Anies Usulkan Pengetatan Mobilitas Sejak Mei, Ini Tanggapan Jubir Luhut

Kepadatan kendaraan di ruas Tol Jagorawi, Cibubur, Jakarta Timur, Senin (5/7/2021). Meskipun telah diterapkan Pemberlakuan Pembatasan Kegiatan Masyarakat (PPKM) Darurat, ruas Tol Jagorawi terpantau padat. - Antara
05 Juli 2021 15:47 WIB Nyoman Ary Wahyudi News Share :

Harianjogja.com, JAKARTA—Juru Bicara Kementerian Koordinator Bidang Maritim dan Investasi (Kemenko Marves) Jodi Mahardi mengaku belum mendengar usulan Gubernur DKI Jakarta Anies Baswedan ihwal pengetatan mobilitas masyarakat sejak Mei 2021 lalu.
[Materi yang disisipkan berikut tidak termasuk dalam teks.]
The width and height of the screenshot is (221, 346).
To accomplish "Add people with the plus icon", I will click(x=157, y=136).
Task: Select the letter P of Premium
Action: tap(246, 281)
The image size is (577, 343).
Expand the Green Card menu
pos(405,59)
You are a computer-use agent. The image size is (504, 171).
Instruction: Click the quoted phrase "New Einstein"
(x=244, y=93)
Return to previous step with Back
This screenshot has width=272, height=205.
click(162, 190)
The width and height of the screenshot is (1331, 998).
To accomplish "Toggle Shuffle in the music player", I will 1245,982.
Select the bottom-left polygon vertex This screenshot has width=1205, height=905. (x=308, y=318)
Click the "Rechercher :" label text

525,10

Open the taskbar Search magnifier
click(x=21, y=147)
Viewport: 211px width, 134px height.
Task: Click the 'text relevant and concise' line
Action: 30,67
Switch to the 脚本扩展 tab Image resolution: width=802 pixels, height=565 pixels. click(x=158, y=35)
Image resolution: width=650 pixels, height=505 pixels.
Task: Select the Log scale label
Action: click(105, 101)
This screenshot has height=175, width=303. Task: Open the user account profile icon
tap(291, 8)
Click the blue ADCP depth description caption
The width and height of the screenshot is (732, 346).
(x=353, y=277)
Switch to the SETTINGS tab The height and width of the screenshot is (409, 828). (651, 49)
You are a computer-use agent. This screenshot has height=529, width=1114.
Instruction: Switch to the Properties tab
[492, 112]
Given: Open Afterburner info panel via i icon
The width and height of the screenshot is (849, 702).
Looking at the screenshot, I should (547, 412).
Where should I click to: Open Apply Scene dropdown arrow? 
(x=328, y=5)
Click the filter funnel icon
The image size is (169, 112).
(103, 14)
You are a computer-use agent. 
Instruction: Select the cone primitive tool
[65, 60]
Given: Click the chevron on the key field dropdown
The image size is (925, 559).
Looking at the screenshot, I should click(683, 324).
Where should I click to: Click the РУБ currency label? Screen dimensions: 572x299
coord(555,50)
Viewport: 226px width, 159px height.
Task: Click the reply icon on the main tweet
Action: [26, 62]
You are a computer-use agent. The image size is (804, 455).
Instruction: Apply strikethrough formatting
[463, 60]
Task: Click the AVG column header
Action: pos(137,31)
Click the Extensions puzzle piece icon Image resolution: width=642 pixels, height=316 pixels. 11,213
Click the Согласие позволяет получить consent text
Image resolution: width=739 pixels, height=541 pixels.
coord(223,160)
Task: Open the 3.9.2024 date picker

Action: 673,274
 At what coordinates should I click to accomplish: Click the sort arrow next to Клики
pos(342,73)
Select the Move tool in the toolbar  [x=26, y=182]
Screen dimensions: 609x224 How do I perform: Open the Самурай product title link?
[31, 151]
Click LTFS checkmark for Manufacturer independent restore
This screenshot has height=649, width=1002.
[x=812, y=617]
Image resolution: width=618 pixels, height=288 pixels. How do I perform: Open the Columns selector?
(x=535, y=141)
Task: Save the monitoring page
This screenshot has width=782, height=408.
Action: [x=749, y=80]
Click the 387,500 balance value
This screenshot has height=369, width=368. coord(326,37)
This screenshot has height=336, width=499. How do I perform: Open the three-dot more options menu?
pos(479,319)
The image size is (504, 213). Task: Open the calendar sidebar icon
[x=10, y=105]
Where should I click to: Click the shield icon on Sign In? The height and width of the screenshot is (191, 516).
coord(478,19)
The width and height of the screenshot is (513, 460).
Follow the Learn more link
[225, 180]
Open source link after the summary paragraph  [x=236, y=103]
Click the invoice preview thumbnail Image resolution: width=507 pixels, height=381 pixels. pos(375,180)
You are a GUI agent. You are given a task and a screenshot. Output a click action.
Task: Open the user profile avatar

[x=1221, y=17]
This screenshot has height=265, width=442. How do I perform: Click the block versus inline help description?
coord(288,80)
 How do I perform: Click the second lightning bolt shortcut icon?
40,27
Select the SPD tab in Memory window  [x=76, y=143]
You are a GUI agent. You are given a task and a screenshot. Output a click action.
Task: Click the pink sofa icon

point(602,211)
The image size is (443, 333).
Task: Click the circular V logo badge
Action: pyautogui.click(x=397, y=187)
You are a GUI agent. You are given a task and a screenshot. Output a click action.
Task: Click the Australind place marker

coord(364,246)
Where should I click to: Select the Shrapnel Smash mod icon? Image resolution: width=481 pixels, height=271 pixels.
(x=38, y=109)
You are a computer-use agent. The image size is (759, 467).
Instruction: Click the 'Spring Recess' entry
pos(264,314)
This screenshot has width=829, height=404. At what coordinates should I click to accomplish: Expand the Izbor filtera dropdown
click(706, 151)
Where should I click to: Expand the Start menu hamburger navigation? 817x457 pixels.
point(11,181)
Pernyataan itu disampaikan Jodi menanggapi cuitan epidemiolog dari Universitas Indonesia Pandu Riono yang menyebut Anies sedari awal telah meminta pengetatan mobilitas masyarakat satu bulan sebelum lonjakan kasus Covid-19 belakangan ini.

“Saya juga ga tahu kalau statementnya benar. Beliau ngomong ke Pak Luhut atau Gimana? Saya harus cek,” kata Jodi melalui pesan tertulis kepada Bisnis, Senin (5/7/2021).

Jodi meminta masyarakat untuk tidak larut terlalu lama di dalam polemik tersebut. Menurut dia, pemerintah pusat telah mengambil sejumlah kebijakan yang signifikan untuk menekan laju pertumbuhan kasus Covid-19 di Tanah Air.

“Semua pilihan kebijakan kan sudah diambil dengan berbagai dimensi pertimbangan, sekarang fokus saja ke depan,” kata dia.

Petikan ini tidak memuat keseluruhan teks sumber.